DOCUMENT SECTION:

☆ ☆ ☆ ☆ ☆

Wednesday, September 16, 2015

The nutty professor makes the grade -- Sept. 17, 2015 column

By MARSHA MERCER

In the first “Back to the Future” movie, time-traveling teen Marty McFly tells his eccentric friend Doc Brown, who’s living in the 1950s, that in 1985 Ronald Reagan is president.

“Ronald Reagan the actor?” Doc Brown asks incredulously. “Then who’s vice president—Jerry Lewis?”

That was a big laugh line 30 years ago. The former actor actually had become president, and everybody knew that funny man Jerry Lewis was unsuited to be vice president.

Those were the blissful days before Donald Trump. We’ll consider his comic possibilities another time.  

Today, many young people don’t even know that Reagan was an actor. Jerry Lewis, though, remains one of the most durable entertainers of the last century. Among his movie hits: “The Nutty Professor,” “The Errand Boy” and “The Bell Boy.”

The guy’s a survivor, literally. He has weathered two heart attacks, prostate cancer, diabetes and other health problems.

At 89, he’s still working, performing on stage and on screen. He plays Nicolas Cage’s dad in an upcoming crime thriller movie, “The Trust,” and recently signed on to appear in a National Lampoon flick, “Dead Serious.” He was the lead in “Max Rose,” a 2013 dramatic film. Critics say his stage show these days verges on the insulting, and they haven’t warmed to the serious Lewis. 

No matter. The Library of Congress announced Monday that it will preserve Lewis’ comedic contributions to American life in perpetuity. It has acquired more than 1,000 items -- films, TV clips and paper documents -- spanning Lewis’ career of more than 70 years.

“This collection will give the world a more complete picture of his life as a performer, director, producer, writer, recording artist, author, educator and philanthropist,” said James Billington, the Librarian of Congress.

The Jerry Lewis Collection includes films of TV and nightclub appearances with and without Dean Martin, home movies, 34-mm prints of his films and movie test footage. It will be in good company. The library has collections of Lucille Ball and Desi Arnaz, Bob Hope and Groucho Marx.   

Collections are stored and preserved at the library’s Packard Campus for Audio Visual Conservation in Culpeper, Va. To celebrate, Lewis will perform Oct. 9 at “An Evening with Jerry Lewis,” a ticketed show at the State Theatre in Culpeper.

Lewis still loves to perform. “If I get more than three people in a room, I do a number,” he said in a statement, adding, “Knowing that the Library of Congress was interested in acquiring my life’s work was one of the biggest thrills of my life.”

☆ ☆ ☆ ☆ ☆

[Extracted data entries]

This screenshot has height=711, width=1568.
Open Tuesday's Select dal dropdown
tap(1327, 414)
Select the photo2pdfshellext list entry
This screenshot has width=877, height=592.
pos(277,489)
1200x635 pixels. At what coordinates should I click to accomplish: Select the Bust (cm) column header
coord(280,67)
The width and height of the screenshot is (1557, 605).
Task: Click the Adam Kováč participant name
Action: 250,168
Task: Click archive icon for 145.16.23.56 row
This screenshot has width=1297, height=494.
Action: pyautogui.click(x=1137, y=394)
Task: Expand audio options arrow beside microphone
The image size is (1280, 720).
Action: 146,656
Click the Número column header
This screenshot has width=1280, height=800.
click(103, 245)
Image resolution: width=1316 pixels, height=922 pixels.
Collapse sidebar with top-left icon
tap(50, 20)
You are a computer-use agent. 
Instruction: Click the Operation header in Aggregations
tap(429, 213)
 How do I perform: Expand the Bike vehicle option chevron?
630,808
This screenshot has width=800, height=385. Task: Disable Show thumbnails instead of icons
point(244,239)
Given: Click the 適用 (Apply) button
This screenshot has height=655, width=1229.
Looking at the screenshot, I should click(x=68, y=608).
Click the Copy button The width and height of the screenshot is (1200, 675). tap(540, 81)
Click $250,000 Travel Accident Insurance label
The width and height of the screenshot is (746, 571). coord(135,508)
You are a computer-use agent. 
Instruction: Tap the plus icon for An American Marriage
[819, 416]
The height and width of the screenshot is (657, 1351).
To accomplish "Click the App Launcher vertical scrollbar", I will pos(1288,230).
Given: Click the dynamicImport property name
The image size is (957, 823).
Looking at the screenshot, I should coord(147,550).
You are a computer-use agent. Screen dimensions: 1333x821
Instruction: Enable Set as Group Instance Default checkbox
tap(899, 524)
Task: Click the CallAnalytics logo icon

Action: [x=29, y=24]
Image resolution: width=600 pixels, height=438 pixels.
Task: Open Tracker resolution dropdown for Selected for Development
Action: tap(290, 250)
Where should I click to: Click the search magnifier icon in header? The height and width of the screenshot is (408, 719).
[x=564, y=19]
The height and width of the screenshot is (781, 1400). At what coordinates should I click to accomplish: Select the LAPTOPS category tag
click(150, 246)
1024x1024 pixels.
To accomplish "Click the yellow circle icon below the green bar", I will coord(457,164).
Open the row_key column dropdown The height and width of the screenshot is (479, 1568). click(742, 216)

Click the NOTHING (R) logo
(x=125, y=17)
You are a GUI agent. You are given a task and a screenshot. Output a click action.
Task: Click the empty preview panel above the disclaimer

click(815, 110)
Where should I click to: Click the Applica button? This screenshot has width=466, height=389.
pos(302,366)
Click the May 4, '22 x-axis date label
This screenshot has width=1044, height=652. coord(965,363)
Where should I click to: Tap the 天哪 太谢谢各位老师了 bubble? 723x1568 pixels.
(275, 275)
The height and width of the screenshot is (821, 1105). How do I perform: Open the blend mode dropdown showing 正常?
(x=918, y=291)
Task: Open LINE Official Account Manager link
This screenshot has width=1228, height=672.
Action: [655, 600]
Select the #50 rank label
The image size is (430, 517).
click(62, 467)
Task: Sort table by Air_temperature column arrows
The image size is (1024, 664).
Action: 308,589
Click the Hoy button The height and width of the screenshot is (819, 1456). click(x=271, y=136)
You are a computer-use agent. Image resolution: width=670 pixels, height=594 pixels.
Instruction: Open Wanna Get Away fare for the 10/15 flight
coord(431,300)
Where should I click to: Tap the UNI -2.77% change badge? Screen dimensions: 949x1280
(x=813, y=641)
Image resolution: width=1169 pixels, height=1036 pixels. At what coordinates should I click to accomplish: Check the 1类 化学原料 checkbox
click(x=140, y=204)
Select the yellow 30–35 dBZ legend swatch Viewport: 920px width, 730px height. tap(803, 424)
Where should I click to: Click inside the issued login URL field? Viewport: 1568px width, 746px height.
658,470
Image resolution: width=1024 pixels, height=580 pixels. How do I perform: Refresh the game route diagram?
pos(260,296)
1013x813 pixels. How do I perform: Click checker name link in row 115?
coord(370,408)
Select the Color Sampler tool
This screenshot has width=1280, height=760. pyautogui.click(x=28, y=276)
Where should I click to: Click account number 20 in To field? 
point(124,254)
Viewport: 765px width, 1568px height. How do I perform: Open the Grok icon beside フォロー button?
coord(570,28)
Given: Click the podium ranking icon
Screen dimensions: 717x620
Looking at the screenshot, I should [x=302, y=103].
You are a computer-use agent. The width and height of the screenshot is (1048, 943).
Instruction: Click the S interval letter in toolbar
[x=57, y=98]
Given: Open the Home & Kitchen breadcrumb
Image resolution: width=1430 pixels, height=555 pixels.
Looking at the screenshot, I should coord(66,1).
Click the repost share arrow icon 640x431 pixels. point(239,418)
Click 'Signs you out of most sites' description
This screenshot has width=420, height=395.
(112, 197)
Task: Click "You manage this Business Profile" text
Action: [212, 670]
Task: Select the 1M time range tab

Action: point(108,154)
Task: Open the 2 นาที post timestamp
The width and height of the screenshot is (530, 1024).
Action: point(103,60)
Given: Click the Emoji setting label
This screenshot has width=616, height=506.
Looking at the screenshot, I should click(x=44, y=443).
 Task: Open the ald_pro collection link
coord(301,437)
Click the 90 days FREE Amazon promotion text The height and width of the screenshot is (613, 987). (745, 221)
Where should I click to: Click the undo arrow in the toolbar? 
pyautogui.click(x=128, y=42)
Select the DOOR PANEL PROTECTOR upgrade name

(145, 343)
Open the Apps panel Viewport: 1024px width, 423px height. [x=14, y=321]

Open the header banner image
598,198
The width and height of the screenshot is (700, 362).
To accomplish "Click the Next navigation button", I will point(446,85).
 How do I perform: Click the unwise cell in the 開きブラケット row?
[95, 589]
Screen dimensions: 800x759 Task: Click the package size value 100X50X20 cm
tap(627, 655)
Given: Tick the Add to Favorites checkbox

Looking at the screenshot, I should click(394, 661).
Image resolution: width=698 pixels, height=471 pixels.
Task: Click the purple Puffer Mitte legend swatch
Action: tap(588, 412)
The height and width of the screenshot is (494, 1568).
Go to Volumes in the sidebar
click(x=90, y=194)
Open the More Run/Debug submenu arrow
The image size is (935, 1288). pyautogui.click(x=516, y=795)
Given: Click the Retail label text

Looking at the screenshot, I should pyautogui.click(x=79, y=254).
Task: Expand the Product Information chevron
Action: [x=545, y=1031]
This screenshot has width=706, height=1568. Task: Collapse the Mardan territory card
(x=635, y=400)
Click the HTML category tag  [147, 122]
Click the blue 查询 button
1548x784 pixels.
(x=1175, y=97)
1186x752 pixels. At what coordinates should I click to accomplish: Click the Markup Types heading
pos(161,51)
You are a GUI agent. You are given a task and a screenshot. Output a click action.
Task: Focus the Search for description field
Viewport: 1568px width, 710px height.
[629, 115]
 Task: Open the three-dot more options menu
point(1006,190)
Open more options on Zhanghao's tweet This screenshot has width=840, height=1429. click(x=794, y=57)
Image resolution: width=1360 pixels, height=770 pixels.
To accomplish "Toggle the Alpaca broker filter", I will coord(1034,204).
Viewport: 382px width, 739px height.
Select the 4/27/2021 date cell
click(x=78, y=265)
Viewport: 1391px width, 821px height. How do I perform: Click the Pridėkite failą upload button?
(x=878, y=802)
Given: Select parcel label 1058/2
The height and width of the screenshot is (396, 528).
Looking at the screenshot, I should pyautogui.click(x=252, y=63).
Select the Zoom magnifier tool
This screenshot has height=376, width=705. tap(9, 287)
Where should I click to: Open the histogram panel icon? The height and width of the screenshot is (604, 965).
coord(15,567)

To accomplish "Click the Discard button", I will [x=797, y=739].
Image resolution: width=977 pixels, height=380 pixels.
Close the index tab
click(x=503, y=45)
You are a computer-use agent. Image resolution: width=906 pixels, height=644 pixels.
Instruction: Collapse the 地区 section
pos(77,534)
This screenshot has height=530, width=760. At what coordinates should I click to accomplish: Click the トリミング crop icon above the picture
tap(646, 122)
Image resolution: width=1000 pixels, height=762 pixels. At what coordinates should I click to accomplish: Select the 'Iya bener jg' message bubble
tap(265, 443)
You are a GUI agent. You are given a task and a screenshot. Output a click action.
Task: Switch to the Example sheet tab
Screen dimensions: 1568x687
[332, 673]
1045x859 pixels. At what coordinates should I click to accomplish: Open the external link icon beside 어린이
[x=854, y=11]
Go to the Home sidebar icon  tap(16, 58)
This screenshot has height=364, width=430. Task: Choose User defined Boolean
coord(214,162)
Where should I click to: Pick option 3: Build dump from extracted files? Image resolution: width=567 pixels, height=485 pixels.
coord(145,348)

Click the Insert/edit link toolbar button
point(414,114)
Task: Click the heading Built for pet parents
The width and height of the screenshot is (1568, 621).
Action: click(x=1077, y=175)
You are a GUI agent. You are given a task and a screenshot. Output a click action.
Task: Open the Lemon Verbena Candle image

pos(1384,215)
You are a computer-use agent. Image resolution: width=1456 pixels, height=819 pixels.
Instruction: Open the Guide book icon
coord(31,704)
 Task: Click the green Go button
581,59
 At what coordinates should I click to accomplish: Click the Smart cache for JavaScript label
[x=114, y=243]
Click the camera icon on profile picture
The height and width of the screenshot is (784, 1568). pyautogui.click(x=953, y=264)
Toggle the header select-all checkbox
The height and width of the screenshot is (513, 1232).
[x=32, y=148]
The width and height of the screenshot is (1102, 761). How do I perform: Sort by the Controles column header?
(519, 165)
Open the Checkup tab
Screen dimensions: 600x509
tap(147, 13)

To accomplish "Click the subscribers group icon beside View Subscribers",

☆ ☆ ☆ ☆ ☆

EXERCISE AIM: Please reproduce, word for word, the passage of the Jerry Lewis column above that opens with the words containing "Wednesday, September 16, 2015" and closes with "be vice president.".

WORKED SOLUTION:
Wednesday, September 16, 2015

The nutty professor makes the grade -- Sept. 17, 2015 column

By MARSHA MERCER

In the first “Back to the Future” movie, time-traveling teen Marty McFly tells his eccentric friend Doc Brown, who’s living in the 1950s, that in 1985 Ronald Reagan is president.

“Ronald Reagan the actor?” Doc Brown asks incredulously. “Then who’s vice president—Jerry Lewis?”

That was a big laugh line 30 years ago. The former actor actually had become president, and everybody knew that funny man Jerry Lewis was unsuited to be vice president.